Your assignment ▸
A verbatim reproduction of the lines below, from the line containing "463x465 pixels." through the line containing "Task: Click the 22.00 price axis label", both ends included, is the whole required output.

Task data ▸
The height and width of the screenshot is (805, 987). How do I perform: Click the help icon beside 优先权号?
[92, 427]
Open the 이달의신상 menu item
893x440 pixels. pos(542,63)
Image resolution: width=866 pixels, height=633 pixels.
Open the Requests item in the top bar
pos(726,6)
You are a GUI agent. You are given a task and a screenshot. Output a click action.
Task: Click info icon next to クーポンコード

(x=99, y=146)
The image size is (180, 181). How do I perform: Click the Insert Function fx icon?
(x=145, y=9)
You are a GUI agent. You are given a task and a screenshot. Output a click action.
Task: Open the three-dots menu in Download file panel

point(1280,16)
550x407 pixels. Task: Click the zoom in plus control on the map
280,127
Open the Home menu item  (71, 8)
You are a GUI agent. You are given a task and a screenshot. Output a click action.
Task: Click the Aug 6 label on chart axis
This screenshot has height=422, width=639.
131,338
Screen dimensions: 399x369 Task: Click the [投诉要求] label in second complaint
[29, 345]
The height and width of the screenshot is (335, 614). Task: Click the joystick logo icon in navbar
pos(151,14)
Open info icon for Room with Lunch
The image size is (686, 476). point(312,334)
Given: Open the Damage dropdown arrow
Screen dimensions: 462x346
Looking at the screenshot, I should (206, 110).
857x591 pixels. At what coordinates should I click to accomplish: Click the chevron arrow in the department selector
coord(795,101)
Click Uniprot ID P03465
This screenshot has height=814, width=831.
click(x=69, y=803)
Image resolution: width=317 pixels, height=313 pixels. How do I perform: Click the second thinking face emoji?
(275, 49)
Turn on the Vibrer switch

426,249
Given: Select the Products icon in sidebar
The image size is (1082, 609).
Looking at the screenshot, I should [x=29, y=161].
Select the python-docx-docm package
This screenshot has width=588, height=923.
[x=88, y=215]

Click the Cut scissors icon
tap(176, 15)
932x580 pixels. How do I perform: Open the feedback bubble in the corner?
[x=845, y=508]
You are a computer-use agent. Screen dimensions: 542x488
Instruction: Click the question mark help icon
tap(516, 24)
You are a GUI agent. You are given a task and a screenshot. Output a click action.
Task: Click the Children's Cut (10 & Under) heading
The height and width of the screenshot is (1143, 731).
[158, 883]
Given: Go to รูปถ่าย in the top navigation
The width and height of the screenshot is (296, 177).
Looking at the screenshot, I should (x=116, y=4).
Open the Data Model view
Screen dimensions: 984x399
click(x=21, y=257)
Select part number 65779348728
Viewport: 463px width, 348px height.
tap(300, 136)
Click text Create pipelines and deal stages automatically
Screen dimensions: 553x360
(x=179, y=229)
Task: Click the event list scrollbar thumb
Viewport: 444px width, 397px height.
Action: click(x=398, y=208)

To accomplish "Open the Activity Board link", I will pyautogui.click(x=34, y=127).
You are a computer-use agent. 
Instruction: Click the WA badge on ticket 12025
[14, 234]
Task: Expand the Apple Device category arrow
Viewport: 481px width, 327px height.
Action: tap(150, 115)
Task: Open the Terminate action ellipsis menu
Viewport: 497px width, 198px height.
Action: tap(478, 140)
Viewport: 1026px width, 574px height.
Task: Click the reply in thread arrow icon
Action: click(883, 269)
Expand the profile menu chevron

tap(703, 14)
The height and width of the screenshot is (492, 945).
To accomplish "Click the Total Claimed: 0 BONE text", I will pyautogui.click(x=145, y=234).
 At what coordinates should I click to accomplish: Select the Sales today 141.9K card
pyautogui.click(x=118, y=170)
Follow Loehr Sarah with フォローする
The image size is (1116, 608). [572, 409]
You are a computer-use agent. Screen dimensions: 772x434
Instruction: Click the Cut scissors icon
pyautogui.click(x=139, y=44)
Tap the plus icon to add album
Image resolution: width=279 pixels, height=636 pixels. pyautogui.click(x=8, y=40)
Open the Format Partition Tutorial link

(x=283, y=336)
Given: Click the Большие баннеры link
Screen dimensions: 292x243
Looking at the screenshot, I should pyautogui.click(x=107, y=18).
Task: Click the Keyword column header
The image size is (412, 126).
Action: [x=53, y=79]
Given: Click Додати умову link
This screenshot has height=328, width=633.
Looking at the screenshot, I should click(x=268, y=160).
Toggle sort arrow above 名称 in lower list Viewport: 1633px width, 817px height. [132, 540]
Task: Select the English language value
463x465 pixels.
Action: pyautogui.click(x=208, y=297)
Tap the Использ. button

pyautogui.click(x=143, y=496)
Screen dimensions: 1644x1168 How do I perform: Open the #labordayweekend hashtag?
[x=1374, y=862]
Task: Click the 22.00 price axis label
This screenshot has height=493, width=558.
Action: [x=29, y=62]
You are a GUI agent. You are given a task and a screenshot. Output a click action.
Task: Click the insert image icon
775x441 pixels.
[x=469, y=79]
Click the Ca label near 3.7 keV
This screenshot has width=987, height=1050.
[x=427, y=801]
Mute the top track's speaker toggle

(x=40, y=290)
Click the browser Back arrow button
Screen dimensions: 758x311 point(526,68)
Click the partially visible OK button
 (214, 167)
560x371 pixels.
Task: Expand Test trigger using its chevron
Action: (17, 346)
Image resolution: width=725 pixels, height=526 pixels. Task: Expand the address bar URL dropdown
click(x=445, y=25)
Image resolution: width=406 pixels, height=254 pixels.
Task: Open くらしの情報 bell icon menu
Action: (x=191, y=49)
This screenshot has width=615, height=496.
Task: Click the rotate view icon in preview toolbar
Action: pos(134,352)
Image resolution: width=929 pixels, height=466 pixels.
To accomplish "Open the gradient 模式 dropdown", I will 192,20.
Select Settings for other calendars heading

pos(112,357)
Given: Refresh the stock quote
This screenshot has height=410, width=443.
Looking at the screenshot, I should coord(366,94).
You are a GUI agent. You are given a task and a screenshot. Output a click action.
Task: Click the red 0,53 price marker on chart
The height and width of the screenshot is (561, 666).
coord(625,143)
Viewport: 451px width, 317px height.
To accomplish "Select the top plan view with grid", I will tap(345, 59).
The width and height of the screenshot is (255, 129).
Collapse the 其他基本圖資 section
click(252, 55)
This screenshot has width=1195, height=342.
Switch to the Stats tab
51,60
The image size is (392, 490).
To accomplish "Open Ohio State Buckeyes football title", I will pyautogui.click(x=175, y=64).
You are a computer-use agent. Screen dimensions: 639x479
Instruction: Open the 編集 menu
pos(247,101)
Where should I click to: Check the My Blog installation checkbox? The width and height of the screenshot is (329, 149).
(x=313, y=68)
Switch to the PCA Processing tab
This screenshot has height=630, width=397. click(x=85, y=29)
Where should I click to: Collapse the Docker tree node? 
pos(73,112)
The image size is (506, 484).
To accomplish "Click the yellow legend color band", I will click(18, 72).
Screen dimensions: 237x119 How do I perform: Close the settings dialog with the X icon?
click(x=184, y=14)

Solution to the exercise ▸
463x465 pixels.
Action: pyautogui.click(x=208, y=297)
Tap the Использ. button

pyautogui.click(x=143, y=496)
Screen dimensions: 1644x1168 How do I perform: Open the #labordayweekend hashtag?
[x=1374, y=862]
Task: Click the 22.00 price axis label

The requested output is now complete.